Noch drei Fundstücke: Die Stadt Montbéliard in der Franche-Comté hieß früher tatsächlich mal "Mömpelgard", als sie zu Württemberg gehörte. Da klingt der neue Name doch wesentlich eleganter. Interessant, dass sich die "Hirschstangen" aus dem württembergischen Wappen auch heute noch im Stadtwappen finden.
Die (heute tschechische) Stadt Hotzenplotz, die dem Räuber den Namen gab (Otfried Preußler stammte aus der Gegend), heißt jetzt Osoblaha. Würde als Räubername irgendwie nicht so überzeugend und kraftvoll wirken: "Da kommt der Räuber Osoblaha, haha!" Aber: "Potz Blitz!, der Räuber Hotzenplotz! Versteckt eure Großmütter und Kaffeemühlen!"

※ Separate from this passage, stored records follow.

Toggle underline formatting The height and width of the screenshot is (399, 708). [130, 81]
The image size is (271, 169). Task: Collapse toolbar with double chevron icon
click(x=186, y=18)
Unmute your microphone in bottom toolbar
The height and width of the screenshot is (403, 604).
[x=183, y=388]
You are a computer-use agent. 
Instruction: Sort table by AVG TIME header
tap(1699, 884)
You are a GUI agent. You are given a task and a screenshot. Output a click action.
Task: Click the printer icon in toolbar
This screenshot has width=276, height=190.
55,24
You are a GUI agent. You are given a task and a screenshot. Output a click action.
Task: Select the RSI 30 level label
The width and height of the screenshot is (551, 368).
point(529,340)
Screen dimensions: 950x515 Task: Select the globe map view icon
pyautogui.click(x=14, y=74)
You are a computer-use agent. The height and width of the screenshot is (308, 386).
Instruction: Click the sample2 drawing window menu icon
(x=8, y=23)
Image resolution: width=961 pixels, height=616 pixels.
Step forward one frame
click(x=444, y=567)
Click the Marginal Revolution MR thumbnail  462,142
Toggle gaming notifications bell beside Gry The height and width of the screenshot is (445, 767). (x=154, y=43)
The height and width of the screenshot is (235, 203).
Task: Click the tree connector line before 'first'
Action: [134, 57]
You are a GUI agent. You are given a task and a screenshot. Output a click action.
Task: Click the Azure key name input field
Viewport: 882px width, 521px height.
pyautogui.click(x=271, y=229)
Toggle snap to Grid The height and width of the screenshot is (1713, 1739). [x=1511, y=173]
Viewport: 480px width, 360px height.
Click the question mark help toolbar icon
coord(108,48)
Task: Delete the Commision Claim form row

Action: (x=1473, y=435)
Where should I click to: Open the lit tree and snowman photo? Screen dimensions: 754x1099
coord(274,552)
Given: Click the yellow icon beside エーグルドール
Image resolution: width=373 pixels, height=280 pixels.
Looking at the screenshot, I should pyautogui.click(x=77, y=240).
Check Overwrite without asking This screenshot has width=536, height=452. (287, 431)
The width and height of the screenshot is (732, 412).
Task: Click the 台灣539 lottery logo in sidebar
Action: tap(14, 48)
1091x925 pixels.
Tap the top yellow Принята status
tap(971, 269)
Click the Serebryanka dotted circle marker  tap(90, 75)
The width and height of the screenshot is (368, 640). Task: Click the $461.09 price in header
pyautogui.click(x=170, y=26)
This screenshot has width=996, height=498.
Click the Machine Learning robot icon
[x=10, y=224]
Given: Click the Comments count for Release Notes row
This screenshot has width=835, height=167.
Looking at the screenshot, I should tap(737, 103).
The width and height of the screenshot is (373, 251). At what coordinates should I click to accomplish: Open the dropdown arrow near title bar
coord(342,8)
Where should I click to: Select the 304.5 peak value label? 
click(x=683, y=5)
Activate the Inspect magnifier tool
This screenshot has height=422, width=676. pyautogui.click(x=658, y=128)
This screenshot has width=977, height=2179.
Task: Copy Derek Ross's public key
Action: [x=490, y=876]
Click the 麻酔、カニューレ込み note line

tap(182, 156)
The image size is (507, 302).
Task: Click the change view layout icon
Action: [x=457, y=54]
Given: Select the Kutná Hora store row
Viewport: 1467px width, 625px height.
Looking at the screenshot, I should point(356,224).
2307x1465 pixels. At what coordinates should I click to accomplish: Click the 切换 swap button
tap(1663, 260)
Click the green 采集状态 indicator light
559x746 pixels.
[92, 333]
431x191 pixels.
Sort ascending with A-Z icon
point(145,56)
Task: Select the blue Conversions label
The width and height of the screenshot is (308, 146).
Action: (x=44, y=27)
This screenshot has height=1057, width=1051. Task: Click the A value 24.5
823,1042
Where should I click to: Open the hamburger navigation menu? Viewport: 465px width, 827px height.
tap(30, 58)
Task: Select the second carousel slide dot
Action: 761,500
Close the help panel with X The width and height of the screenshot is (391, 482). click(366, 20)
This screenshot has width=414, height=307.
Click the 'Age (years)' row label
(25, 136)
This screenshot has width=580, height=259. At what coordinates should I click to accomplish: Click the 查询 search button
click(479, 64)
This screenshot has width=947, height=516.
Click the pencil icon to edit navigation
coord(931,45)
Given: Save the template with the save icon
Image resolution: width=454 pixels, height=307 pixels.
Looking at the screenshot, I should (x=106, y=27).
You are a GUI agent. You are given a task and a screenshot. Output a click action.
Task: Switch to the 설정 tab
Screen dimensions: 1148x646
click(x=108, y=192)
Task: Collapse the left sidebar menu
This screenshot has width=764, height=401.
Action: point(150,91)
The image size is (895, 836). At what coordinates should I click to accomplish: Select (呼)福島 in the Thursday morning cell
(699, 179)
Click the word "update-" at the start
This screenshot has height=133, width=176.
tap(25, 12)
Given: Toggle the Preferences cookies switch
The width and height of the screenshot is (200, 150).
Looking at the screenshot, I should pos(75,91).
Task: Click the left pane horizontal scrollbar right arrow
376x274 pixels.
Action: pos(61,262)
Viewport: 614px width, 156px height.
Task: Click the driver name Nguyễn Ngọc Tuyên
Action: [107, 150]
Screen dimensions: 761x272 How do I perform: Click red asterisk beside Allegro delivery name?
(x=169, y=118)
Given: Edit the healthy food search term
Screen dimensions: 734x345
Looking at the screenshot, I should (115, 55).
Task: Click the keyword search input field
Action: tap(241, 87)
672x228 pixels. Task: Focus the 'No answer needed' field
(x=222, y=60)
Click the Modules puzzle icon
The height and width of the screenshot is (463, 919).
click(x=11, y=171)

Die spanische Hafenstadt Ferrol in Galizien (die ich mir nächstes Frühjahr bei einer Reise in die Gegend mal anschauen möchte) trug von 1938 bis 82 den Namen "El Ferrol del Caudillo", als Verweis auf den Diktator Franco (Caudillo = "Führer"). Gruselig.
Zitat von mühe1 im Beitrag #57Ich habe einen alten Globus bei ebay gekauft, da konnte ich den Herstellungszeitpunkt über die abgebildeten Staaten in Afrika gut eingrenzen. "Rhodesien" (heute Simbabwe) hat nur ein paar Jahre existiert.
Auf der Schreibtischunterlage mit Weltkartenprägung, die ich irgendwann bei meinem Vater abgestaubt habe, steht das auch noch… Die ist aus den frühen 70ern. Hat sich mir schon als Kind eingeprägt, weil „Perry Rhodan“-Leserin… (Das ist eine „Heftchenreihe“ wie Jerry Cotton und so, aber Thema Science Fiction)
Ich bin nicht „im Spektrum“. Aber mein EQ ist tatsächlich etwas niedrig.
Interessant! Diese alte Schreibtischunterlage ist sicher sehr schön. Jetzt muss ich aber doch nochmal neugierig nachfragen, ist es nur die Namensähnlichkeit oder hat Perry Rhodan auch direkt etwas mit Cecil Rhodes und Rhodesien zu tun?